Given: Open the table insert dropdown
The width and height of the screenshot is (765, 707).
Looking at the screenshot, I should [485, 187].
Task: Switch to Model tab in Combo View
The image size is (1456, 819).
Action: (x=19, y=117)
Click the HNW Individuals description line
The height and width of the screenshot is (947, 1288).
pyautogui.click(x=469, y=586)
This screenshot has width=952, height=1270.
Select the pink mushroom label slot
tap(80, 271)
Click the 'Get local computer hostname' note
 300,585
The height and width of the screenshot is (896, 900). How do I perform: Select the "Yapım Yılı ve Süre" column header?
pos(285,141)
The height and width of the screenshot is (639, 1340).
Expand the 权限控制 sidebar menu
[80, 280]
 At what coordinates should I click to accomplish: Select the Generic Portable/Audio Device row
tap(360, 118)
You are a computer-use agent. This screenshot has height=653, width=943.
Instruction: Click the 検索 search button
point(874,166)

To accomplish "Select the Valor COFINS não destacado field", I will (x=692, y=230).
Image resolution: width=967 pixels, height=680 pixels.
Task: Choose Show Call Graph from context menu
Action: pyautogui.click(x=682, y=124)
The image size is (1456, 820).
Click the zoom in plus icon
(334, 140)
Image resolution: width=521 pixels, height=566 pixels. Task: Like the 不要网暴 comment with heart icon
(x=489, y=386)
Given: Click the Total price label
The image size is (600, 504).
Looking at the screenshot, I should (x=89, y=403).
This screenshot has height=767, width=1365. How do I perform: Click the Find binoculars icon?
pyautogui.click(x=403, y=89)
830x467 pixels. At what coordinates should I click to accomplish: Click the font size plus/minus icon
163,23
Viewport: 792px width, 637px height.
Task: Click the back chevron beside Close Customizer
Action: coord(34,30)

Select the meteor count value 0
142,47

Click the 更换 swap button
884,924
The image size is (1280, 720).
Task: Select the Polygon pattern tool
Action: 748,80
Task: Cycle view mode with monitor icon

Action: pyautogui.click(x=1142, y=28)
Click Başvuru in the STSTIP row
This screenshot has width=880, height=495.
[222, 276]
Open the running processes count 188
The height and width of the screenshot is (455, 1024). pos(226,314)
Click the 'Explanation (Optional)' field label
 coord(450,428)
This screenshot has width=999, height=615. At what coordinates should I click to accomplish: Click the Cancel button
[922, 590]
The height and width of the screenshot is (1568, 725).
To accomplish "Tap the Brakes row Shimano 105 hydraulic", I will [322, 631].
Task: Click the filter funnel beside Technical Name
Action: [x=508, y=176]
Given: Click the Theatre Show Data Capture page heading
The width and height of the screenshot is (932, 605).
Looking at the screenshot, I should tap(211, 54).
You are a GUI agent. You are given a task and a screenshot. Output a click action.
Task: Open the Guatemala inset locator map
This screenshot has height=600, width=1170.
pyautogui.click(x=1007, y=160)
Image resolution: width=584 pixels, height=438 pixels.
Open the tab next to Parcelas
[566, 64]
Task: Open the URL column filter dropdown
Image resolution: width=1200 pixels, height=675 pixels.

TASK REQUIREMENTS
Please copy the lines in the records above between the one holding "Task: Open the Guatemala inset locator map" and the one holding "Task: Open the URL column filter dropdown", inclusive, exactly and with no other line.

RESPONSE AREA
Task: Open the Guatemala inset locator map
This screenshot has height=600, width=1170.
pyautogui.click(x=1007, y=160)
Image resolution: width=584 pixels, height=438 pixels.
Open the tab next to Parcelas
[566, 64]
Task: Open the URL column filter dropdown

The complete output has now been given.